Les scieries, les papeteries et les fabricants de panneaux devront absorber en quelques mois des volumes qu’ils traitent habituellement sur une période beaucoup plus longue. Cette situation pourrait entraîner des tensions sur les capacités de production et rallonger les délais de transformation.
Les entreprises de transport seront elles aussi fortement sollicitées pour évacuer les grumes depuis les parcelles incendiées jusqu’aux sites industriels. Cette logistique représente un défi considérable, d’autant que certaines zones restent difficiles d’accès ou nécessitent encore des travaux de sécurisation.
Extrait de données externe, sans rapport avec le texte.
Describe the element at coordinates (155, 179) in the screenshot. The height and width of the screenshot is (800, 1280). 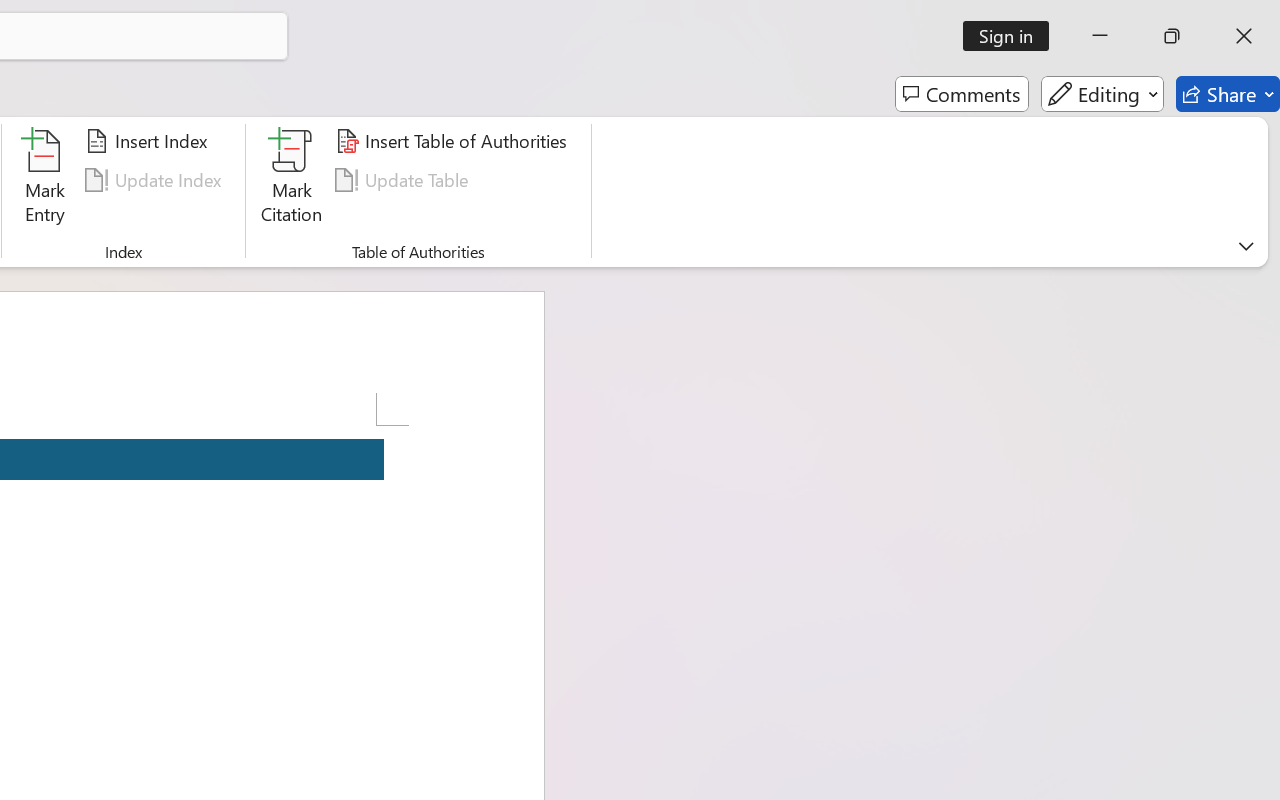
I see `'Update Index'` at that location.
Le stockage constitue enfin un enjeu majeur. Pour éviter que les bois ne se dégradent trop rapidement, la filière pourrait remettre en service des plateformes de conservation sous aspersion d’eau, déjà utilisées après la tempête Klaus en 2009. Cette technique permet de ralentir le développement des champignons et des insectes en maintenant les grumes dans de bonnes conditions avant leur transformation.
Tous les arbres ne connaîtront pas le même destin
Le devenir du bois dépendra essentiellement de l’intensité des dégâts subis.
Les grumes les moins endommagées pourront encore être transformées en bois d’œuvre, notamment pour la construction, les charpentes ou certains aménagements.
Les bois présentant davantage de défauts rejoindront les filières de l’emballage, de la palette, des panneaux ou de la pâte à papier, dont les exigences techniques sont différentes.
Les arbres les plus fortement dégradés seront quant à eux orientés vers le bois-énergie, notamment sous forme de plaquettes destinées aux chaufferies biomasse.
Enfin, lorsque le bois est trop détérioré ou que son exploitation coûterait davantage que sa valeur marchande, certaines parcelles pourraient ne faire l’objet d’aucune valorisation économique.
Cette hiérarchie des usages explique pourquoi chaque semaine gagnée peut permettre de préserver une partie de la valeur économique des peuplements sinistrés.
Une filière stratégique pour la Nouvelle-Aquitaine
L’enjeu dépasse largement les seuls propriétaires forestiers.
La filière forêt-bois représente environ 60 000 emplois en Nouvelle-Aquitaine. Des entreprises de travaux forestiers aux transporteurs, en passant par les scieries, les papeteries, les fabricants de panneaux et les industriels de la transformation, toute une économie dépend de la bonne gestion de cette ressource.
Selon les premières estimations, le coût économique des incendies pour la filière pourrait dépasser 500 millions d’euros, entre les pertes de bois, les travaux de sécurisation, les opérations de reboisement et les conséquences pour les entreprises concernées.
Préparer la forêt des prochaines décennies
Une fois les bois évacués commencera un chantier encore plus long : celui de la reconstitution de la forêt.
Le pin maritime devrait rester l’essence dominante du massif des Landes de Gascogne, mais la catastrophe relance les réflexions sur l’adaptation de la forêt au changement climatique, la diversification des peuplements, la création de pare-feu plus larges ou encore l’organisation de la propriété forestière.
Après avoir remporté la bataille contre les flammes, la forêt girondine entame désormais une autre course contre la montre : préserver la valeur économique des arbres qui peuvent encore l’être tout en préparant un massif forestier qui mettra plusieurs décennies à retrouver son visage.